* Задача 1:
Проверьте, согласуются ли с текстом о деле Каховского три утверждения: (а) Трубецкой скрылся по малодушию; (б) бездействие Трубецкого уменьшает его вину; (в) участники в смерти Павла понесли наказание. Для каждого ответьте «да» или «нет» и приведите дословно слова текста, которые это решают.
* Задача 2:
Кого, согласно тексту о деле Каховского, даже при признании за правительством права на высшую кару считают подлежащими ей?

Поэтому, рассматривая дело Каховского даже с прави­тельственной точки зрения, не только участники восстания, но многие из самых приверженных сторонников правительства считали включение Каховского в разряд главных виновных за нанесение раны Милорадовичу так же неправильным, как и неприсуждение к высшему наказанию Трубецкого потому только, что он по малодушию скрылся.

Всякое правительство считает себя вправе наказывать восставших против него, и правительство, выходящее из революции и завоеваний, преследует тех, кто восстает против него, опираясь на прежнюю законность. Конечно, там, где происходило много перемен, и все партии, каждая в свою очередь, считали себя законным правительством, когда господствовали и были революционерами, и прибегали ко всем революционным средствам, когда добивались власти, — там пришли к убеждению, что смертная казнь за политическую вину и бесполезна, и несправедлива, и что никак нельзя одинаково относиться к политическим преступлениям как к нравственным. Но, признавая даже за правительством право на высшую кару, все-таки считают подлежащими ей разве зачинщиков и руководителей восстания, как представителей самого принципа, а не тех, кто был исполнителем тех следствий, которые необходимо истекают уже из принятого принципа и составляют так сказать, механизм его проявления.

7

Поэтому-то и казалось бы, что если и можно было бы подвергнуть кого высшей каре, то скорее Трубецкого, нежели Каховского. Бездействие Трубецкого никак не может служить ему оправданием и уменьшить вину. Если бы Трубецкой не хотел принять участие в действии оттого, что переменил свое убеждение или, как говорят, раскаялся, то прежде всего он должен был бы остановить восстание, если бы даже за это ему могла грозить самая гибель со стороны восставших. Но, оставя людей идти в битву на смерть по его же распоряжению как главного распорядителя, самому между тем малодушно скрыться — значило не уменьшить вину, а удвоить. Смертельность же раны, нанесенной Каховским Милорадовичу, очевидно, могла быть делом случая; мог быть и промах, могла и рана быть нео­пасная, как у барона Велио, иначе надобно было б доискиваться и подвергать такой же каре и того, кто ранил и Велио. Что же касается до другого умысла, в котором обвинен был Каховский, то в подобном умысле было обвинено много и других, помещенных, однако, даже в низших разрядах по виновности; да относительно и этого, более виновными должны считаться те, кто предписывал и побуждал, нежели те, которых обрекли на исполнение, если бы даже дело и было доказано в том виде, в каком хотели его выставить. По поводу этого Муханов напомнил ведь Голенищеву-Кутузову[24] , что в этом смысле виновны только участники в смерти Павла, оставшиеся в безнаказанности, несмотря на прямое намерение и исполнение, тогда как в тайном обществе многим приписали умысел за такие выражения, в которых повинен был также и сам Голенищев-Кутузов.

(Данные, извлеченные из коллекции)
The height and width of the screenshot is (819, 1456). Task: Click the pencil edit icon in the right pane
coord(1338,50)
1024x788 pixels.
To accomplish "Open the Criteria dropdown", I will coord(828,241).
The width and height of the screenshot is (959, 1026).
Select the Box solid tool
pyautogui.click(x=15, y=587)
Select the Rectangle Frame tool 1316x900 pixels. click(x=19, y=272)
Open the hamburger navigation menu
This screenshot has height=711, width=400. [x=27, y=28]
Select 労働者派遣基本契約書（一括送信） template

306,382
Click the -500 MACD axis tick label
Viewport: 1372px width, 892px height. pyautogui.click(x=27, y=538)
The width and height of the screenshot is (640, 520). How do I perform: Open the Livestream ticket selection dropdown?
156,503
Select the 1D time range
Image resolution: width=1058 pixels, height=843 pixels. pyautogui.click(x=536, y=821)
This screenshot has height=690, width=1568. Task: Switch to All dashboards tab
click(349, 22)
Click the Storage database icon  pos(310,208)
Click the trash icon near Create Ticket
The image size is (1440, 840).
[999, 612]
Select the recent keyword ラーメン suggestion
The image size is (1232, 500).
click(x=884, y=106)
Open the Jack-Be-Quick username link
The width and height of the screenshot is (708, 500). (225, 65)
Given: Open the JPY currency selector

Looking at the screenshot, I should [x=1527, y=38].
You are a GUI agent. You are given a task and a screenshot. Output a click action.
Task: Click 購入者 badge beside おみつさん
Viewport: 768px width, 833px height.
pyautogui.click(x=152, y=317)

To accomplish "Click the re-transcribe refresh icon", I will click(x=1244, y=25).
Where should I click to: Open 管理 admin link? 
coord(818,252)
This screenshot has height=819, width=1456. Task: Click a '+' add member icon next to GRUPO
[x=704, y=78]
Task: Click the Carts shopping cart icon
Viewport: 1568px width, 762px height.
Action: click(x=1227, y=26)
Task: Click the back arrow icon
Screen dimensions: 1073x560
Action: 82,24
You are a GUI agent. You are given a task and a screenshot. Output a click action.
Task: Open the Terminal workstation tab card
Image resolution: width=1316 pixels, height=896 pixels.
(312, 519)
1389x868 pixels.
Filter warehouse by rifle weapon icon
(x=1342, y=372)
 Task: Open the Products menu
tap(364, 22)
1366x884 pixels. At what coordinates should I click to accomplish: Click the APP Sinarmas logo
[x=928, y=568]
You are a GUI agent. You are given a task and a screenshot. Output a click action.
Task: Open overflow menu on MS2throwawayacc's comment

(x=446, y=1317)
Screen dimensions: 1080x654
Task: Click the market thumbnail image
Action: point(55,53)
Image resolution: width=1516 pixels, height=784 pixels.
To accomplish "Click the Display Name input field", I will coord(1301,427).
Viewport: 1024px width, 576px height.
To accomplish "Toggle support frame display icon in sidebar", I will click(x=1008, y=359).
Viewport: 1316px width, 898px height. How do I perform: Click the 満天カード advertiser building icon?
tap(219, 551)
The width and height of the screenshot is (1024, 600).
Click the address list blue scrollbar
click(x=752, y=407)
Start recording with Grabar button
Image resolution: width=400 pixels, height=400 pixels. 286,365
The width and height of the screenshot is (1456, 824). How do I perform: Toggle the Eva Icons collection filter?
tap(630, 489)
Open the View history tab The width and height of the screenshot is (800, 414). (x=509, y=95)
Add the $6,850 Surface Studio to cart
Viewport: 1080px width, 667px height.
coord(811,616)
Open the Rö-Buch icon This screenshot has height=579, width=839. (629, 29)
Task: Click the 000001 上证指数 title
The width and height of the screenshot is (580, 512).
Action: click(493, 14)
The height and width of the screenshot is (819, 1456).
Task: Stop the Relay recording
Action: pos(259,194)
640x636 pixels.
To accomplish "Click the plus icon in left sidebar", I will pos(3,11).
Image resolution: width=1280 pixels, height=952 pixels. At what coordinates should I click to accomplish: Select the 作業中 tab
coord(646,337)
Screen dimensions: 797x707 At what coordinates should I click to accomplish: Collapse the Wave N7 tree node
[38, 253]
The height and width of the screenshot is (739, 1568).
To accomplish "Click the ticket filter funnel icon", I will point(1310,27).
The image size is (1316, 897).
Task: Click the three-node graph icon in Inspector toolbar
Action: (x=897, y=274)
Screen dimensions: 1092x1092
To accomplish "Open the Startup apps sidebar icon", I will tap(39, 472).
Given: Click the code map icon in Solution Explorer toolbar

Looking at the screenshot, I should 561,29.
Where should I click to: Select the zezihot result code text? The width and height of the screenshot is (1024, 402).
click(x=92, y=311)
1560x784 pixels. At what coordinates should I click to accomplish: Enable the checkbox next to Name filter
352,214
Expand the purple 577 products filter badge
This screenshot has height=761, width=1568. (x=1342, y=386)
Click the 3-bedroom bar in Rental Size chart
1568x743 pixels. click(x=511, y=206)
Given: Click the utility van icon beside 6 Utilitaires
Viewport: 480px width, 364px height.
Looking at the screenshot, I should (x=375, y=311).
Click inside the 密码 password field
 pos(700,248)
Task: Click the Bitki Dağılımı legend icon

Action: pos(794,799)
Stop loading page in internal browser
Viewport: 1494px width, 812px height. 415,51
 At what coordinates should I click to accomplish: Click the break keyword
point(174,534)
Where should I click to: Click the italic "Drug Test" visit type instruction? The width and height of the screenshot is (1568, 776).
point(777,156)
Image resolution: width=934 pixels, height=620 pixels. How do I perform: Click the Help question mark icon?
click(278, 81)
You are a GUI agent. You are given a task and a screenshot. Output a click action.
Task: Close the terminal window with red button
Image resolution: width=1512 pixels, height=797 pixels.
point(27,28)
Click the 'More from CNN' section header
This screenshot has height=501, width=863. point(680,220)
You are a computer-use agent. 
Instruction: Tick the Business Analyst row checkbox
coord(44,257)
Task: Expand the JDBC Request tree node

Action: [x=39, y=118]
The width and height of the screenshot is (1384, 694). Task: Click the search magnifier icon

* Готовый ответ 1:
(а) Да: «Трубецкого потому только, что он по малодушию скрылся».
(б) Нет: «Бездействие Трубецкого никак не может служить ему оправданием и уменьшить вину».
(в) Нет: «виновны только участники в смерти Павла, оставшиеся в безнаказанности».

* Готовый ответ 2:
Разве что зачинщиков и руководителей восстания как представителей самого принципа.